Different strategies can completely change how the final output looks — some make it more focused and precise, while others make it more creative or varied. This article will explore Text generation is a popular strategy used by LLMs.: Greedy Search, Beam Search, Nucleus SamplingThen, Temperature Sampling — explaining how each one works.
Greedy Search
Greedy Search decoding is a simple strategy that uses the most likely token given the current context. While it’s fast and easy to implement, it doesn’t always produce the most coherent or meaningful sequence — similar to making the best local choice without considering the overall outcome. It can be missed better sequences if it follows only one branch of the tree. This leads to boring, repetitive or generic text. It is not suitable for text-generation tasks with open ends.
Beam Search
Beam Search, an alternative to greedy search decoding strategies that only tracks one sequence at a time instead of keeping track of several possible ones (called beams), is a better strategy. This method expands top K sequences to allow the model explore multiple promising paths on the probability tree, and possibly discover more high-quality completions. The parameter K (beam width) controls the trade-off between quality and computation — larger beams produce better text but are slower.

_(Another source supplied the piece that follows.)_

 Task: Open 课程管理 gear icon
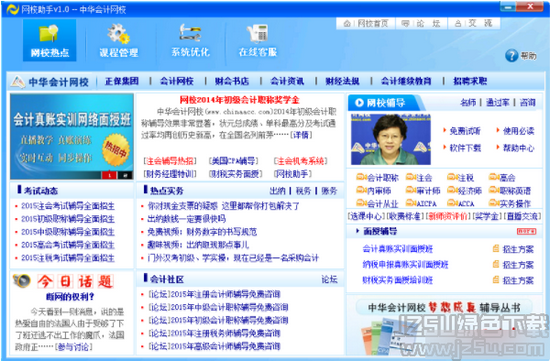tap(118, 34)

It is not as effective in creating text for open-ended tasks. The algorithm favors high probability continuations, which leads to less variation and repetition. It is because of the algorithm that favors continuations with high probabilities, which results in less diversity. “neural text degeneration,” When the model is overusing certain words or phrases.
Find Greedy People:

Beam Search

- Greedy Search (K=1) Always take the highest probability local:
- The second option is to choose. “slow” Over (0.6) “fast” (0.4).
- Path: “The slow dog barks.” (Final Probability: 0.1680)

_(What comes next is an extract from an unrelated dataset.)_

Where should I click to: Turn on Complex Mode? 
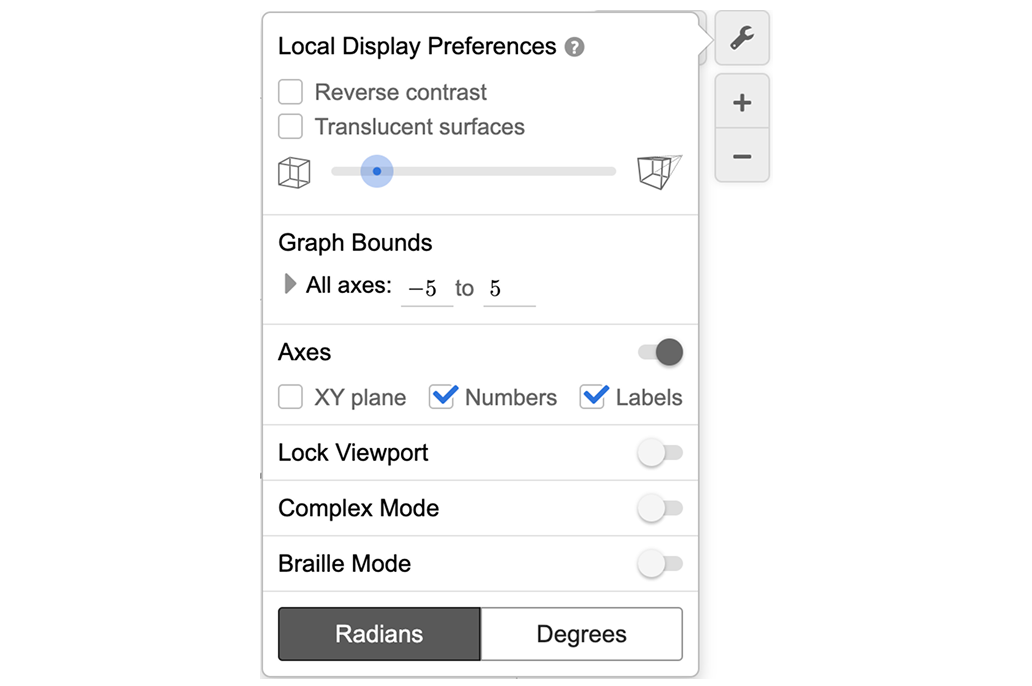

- Beam Search (K=2) Both are a good idea “slow” You can also find out more about the following: “fast” Paths alive
- It is a path that starts at T3. “fast” It has more potential to have a positive ending.
- Path: “The fast cat purrs.” (Final Probability: 0.1800)
Beam Search is able to explore a route that was initially lower in probability. This leads to an improved overall score.
Top-p Sampling is a probabilistic strategy for decoding that adjusts the number of tokens considered at each stage. Top-p Sampling selects tokens that have a probability of p or greater (for example 0.7) instead of a predetermined number. These tokens constitute the “nucleus,” The next random sample is taken from the same set of tokens after normalizing their probability.
This allows the model to balance diversity and coherence — sampling from a broader range when many tokens have similar probabilities (flat distribution) and narrowing down to the most likely tokens when the distribution is sharp (peaky). The top-p method produces a text that is more diverse, natural and appropriate to the context than methods like beam or greedy.

Temperature Sampling
The temperature sampling function controls the randomness of text generation. It does this by changing the parameter (t), which is part of the softmax conversion from logits to probabilities. The lower the temperature parameter (t), the more random text generation will be.
Higher temperatures (t > 1) flatten the distribution, introducing more randomness and diversity but at the cost of coherence. Temperature sampling is a practical way to balance creativity with precision. Low temperatures produce predictable, deterministic outputs while high ones create more creative and varied text.
The optimal temperature often depends on the task — for instance, creative writing benefits from higher values, while technical or factual responses perform better with lower ones.